Geçen yıl temeli atılan okul binası tamamlandı. 30 Ağustos Zafer Bayramı’nda törenle açılacak.

Açılış günü okulda öğrencilere ilk dersi, Yusuf Kenan’ın profesör olan kızı Aslı Küçükaslan verecek.

50 öğretmen ve 750 öğrenciyi barındıracak olan okulda 16 sınıf, 4 laboratuvar, konferans salonu, yemekhane, kantin, müzik odası, görsel sanatlar atölyesi, kütüphane, kapalı basketbol ve voleybol alanları var.

İki okul yaptıran Yusuf Kenan, üçüncü okulu eşi Filiz Küçükaslan adına yaptıracağını söyledi.

Garip şeyler oluyor!


Birkaç gün önce, CHP’li Halûk Pekşen’in tanık olduğu bir olaydan söz etmiştim.

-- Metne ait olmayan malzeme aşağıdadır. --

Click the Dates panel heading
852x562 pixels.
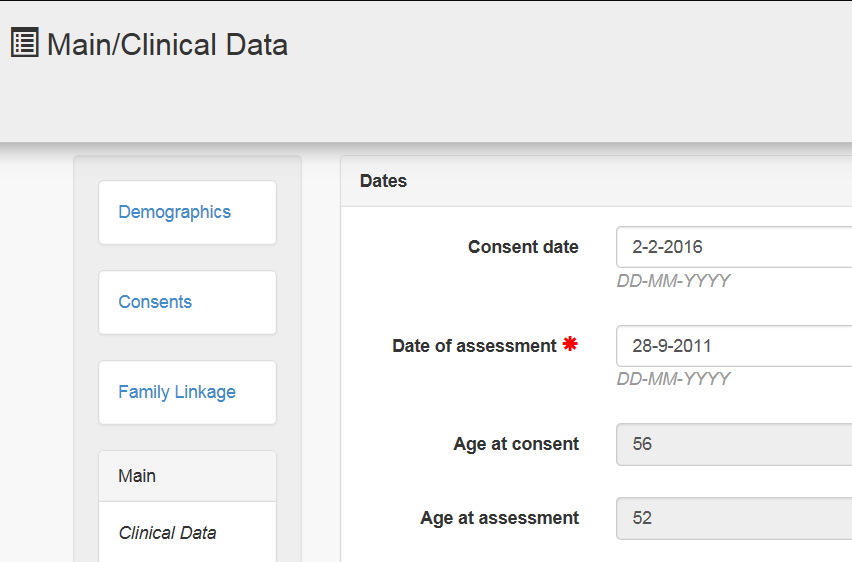(383, 181)
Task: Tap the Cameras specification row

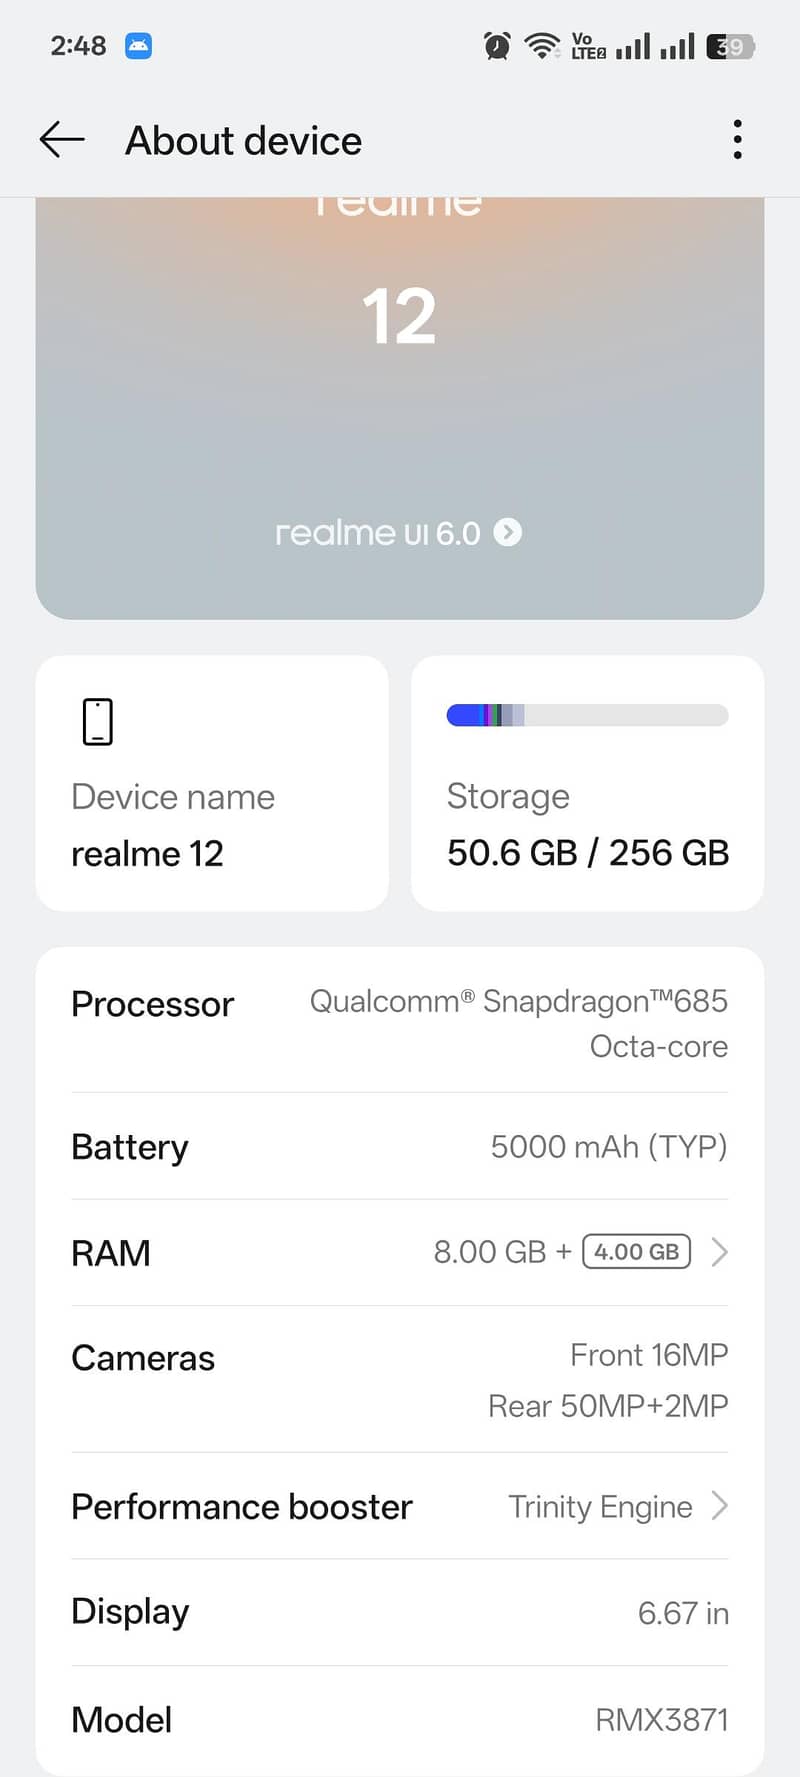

Pekşen, son genel seçimlerde 2,5 milyon sahte seçmenin oy kullandığını belirterek, Bodrum’daki yazlık evinin bulunduğu sitede boş evlerin fotoğraflarının çekildiğini ve sahte seçmen kaydına hazırlık yapıldığını söylemişti.

Marmaris’ten mesaj gönderen okurum Erdal Türkoğlu “Halûk Pekşen Bey’in bahsettiği konuya benzer bir olayı biz de iki defa yaşadık. Apartmanımız, ellerinde tablet olan kişiler tarafından fotoğraflandı. Onları hangi makamın görevlendirdiğini sorduğumuzda ‘İçişleri Bakanlığı... Sağlık Bakanlığı’ gibi çelişkili bilgi vermeleri bizi kuşkulandırdı. Bu nedenle polis çağırdık. Fakat mahalle muhtarlığı böyle bir izinleri olduğunu söyledi. Garip şeyler oluyor. Tedirginiz! İçişleri Bakanlığı ya da Sağlık Bakanlığı’nın böyle bir çalışması var mı? Varsa nedir?”

TEBESSÜM

Hezimetin sorumlusu kim?


Milli Futbol Takımı’mızın Avrupa Şampiyonası’nda tel tel dökülmesine üzülen Dursun, arkadaşı Temel ile yenilgilerimizi tartışıyor:

“Ulan koskoca milli takım, oynadığı 3 maçta da yenildi. Yediğimiz 8 gole karşılık 1 gol atabildik. Turnuvanın en kötü futbol oynayan takımı olduk. Sence bu hezimetin sorumlusu kim?”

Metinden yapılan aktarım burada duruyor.